(What is expected) Please convert the items into a Markdown table with the columns "Row" and "Line", starting at the first line and continuing up to and including the line with "pyautogui.click(x=638, y=41)". Give each non-blank line its own row number and skip blank lines.

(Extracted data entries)
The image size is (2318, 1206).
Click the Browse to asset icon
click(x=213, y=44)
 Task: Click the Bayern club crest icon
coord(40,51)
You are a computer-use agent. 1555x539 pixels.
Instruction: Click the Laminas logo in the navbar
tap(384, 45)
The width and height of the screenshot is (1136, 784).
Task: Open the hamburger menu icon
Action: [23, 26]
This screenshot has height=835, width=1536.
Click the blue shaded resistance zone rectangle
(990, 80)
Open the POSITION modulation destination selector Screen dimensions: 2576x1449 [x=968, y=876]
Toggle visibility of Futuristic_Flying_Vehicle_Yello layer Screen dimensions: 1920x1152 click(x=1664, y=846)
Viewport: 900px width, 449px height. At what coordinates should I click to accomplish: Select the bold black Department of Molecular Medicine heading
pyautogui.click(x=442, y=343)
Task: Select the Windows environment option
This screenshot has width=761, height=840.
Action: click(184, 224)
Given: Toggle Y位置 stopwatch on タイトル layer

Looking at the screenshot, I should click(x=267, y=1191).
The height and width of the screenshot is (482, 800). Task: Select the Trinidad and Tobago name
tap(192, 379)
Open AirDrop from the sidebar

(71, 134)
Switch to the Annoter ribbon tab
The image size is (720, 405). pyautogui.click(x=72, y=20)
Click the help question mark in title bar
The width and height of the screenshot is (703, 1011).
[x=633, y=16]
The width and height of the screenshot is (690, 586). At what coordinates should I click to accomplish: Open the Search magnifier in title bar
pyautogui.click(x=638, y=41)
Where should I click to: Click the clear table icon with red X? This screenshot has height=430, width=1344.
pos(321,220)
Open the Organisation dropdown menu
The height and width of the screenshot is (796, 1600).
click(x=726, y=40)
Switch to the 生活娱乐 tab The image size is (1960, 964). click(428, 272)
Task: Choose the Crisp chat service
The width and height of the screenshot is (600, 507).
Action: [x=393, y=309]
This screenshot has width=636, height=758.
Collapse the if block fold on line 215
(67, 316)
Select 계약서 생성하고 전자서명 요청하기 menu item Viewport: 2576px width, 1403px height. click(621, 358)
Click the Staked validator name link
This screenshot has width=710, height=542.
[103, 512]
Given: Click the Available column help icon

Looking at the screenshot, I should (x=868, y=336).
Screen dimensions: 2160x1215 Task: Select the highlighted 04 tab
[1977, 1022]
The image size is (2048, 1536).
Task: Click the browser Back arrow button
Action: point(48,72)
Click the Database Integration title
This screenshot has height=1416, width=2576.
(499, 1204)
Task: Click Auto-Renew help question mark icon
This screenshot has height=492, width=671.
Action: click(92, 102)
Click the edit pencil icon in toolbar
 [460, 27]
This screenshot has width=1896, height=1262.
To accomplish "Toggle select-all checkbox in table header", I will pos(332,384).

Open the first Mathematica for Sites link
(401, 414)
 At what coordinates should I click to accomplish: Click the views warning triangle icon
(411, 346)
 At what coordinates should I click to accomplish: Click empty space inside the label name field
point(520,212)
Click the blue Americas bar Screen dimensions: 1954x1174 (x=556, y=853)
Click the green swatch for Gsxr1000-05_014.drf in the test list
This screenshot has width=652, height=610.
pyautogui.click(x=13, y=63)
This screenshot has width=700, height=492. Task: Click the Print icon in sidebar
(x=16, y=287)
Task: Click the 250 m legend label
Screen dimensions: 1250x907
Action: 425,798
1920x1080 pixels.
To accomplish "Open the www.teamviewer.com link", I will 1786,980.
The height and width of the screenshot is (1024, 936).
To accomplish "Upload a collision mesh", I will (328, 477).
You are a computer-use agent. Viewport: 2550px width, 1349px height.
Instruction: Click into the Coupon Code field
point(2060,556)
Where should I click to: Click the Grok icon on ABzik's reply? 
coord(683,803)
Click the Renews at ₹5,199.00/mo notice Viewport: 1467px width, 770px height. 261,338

(Solution to the exercise)
| Row | Line |
|---|---|
| 1 | The image size is (2318, 1206). |
| 2 | Click the Browse to asset icon |
| 3 | click(x=213, y=44) |
| 4 |  Task: Click the Bayern club crest icon |
| 5 | coord(40,51) |
| 6 | You are a computer-use agent. 1555x539 pixels. |
| 7 | Instruction: Click the Laminas logo in the navbar |
| 8 | tap(384, 45) |
| 9 | The width and height of the screenshot is (1136, 784). |
| 10 | Task: Open the hamburger menu icon |
| 11 | Action: [23, 26] |
| 12 | This screenshot has height=835, width=1536. |
| 13 | Click the blue shaded resistance zone rectangle |
| 14 | (990, 80) |
| 15 | Open the POSITION modulation destination selector Screen dimensions: 2576x1449 [x=968, y=876] |
| 16 | Toggle visibility of Futuristic_Flying_Vehicle_Yello layer Screen dimensions: 1920x1152 click(x=1664, y=846) |
| 17 | Viewport: 900px width, 449px height. At what coordinates should I click to accomplish: Select the bold black Department of Molecular Medicine heading |
| 18 | pyautogui.click(x=442, y=343) |
| 19 | Task: Select the Windows environment option |
| 20 | This screenshot has width=761, height=840. |
| 21 | Action: click(184, 224) |
| 22 | Given: Toggle Y位置 stopwatch on タイトル layer |
| 23 | Looking at the screenshot, I should click(x=267, y=1191). |
| 24 | The height and width of the screenshot is (482, 800). Task: Select the Trinidad and Tobago name |
| 25 | tap(192, 379) |
| 26 | Open AirDrop from the sidebar |
| 27 | (71, 134) |
| 28 | Switch to the Annoter ribbon tab |
| 29 | The image size is (720, 405). pyautogui.click(x=72, y=20) |
| 30 | Click the help question mark in title bar |
| 31 | The width and height of the screenshot is (703, 1011). |
| 32 | [x=633, y=16] |
| 33 | The width and height of the screenshot is (690, 586). At what coordinates should I click to accomplish: Open the Search magnifier in title bar |
| 34 | pyautogui.click(x=638, y=41) |